When should patients sign consent forms?

Many clinic procedures are probably done this way, where patients are asked to sign a consent form just before the procedure starts. I believe that the colonoscopy procedure actually started when I began the preparation at home the day before. If I had passed out during the potentially risky preparation, wouldn’t that have been part of the procedure? Supposed I passed out, fell, hit my head, and wound up in the Emergency Room, or even died--all with no documented informed consent for the procedure. Is the clinic or doctor responsible for such events?
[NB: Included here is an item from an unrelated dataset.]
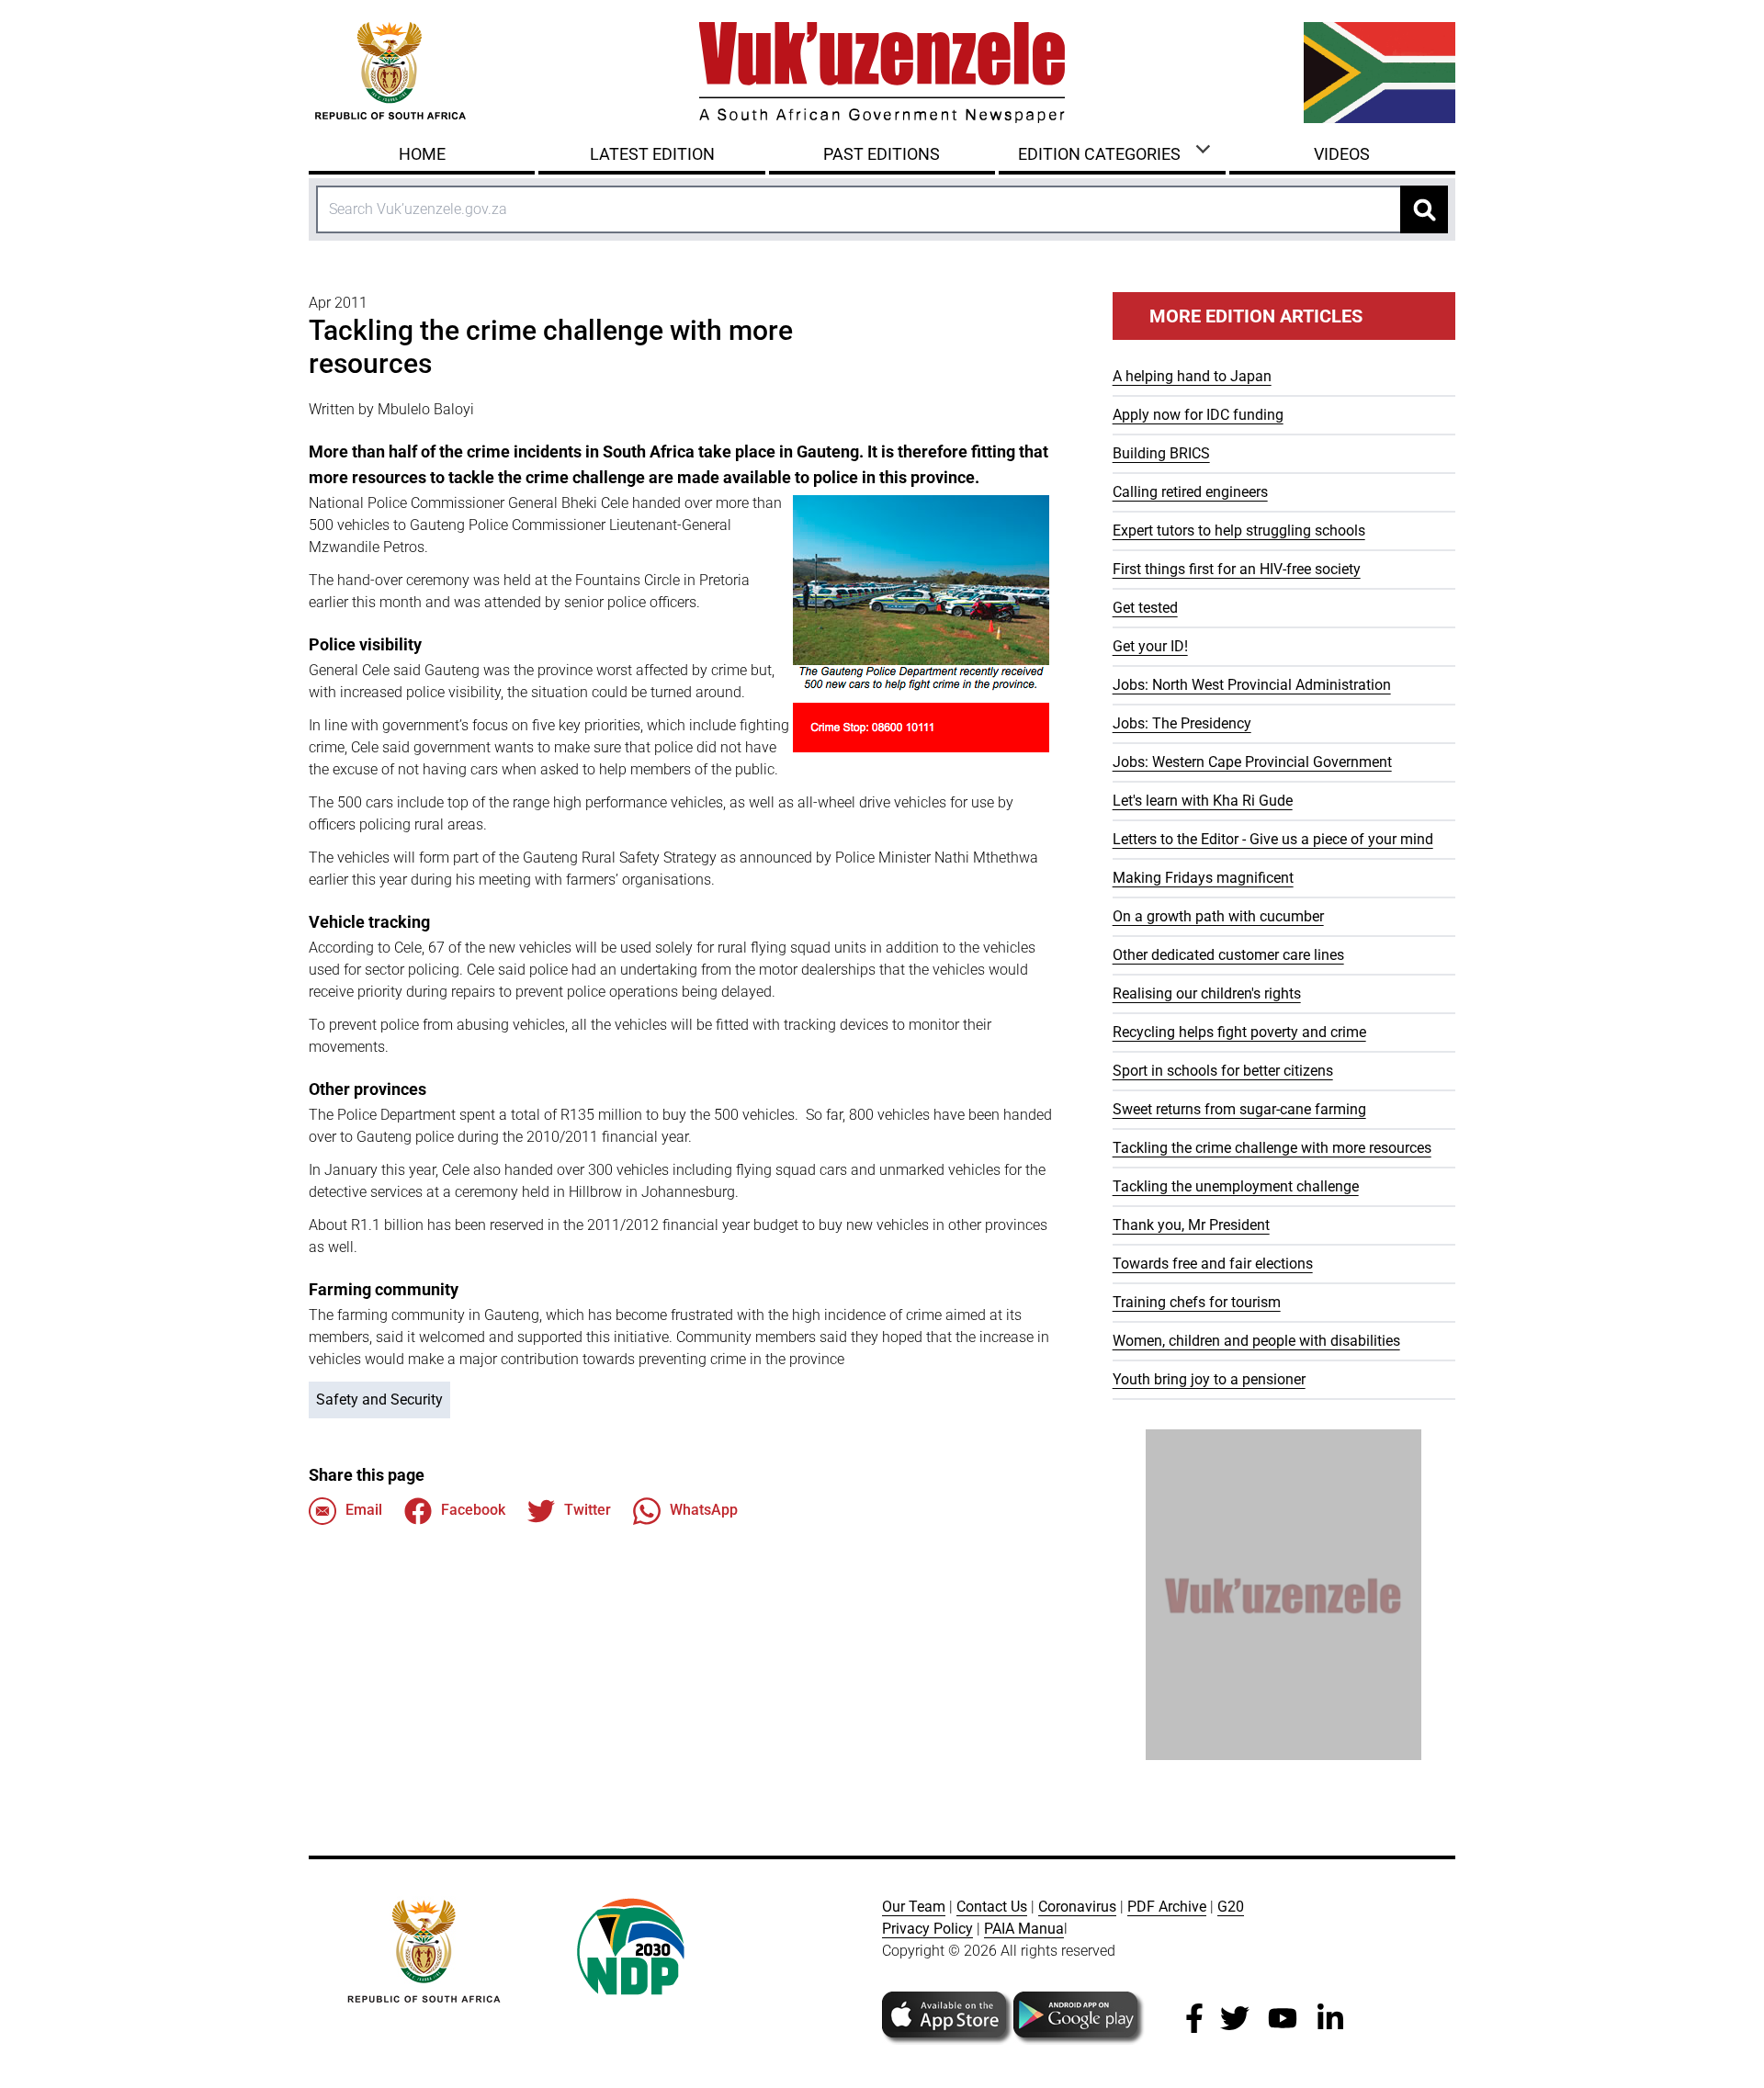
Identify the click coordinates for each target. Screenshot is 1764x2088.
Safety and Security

Perhaps clinics and hospitals should send out consent forms (and return envelopes) with the instructions for the procedure so that they have a signed consent before the patient begins the procedure. Even giving patients the consent form when they check into the clinic the day of the procedure is better than waiting to get consent 10 seconds before starting the procedure.

If something goes terribly wrong during a colonoscopy and a patient later dies, a malpractice lawyer would probably be able to successfully sue over the way "informed" consent was obtained. Delaying informed consent is a major risk management issue that should be reviewed, lest medical mistakes lead to legal and public relations nightmares for the clinic or hospital. Can physicians defend a delayed consent process such as I’ve described in court and in the media? What would the public relations fallout be if your local or national media reported that patients were asked to sign consent forms just a few seconds before a procedure?

Competing interests: Mark Hochhauser is a psychologist in Minnesota who researches, writes, and consults on document readability and writing style.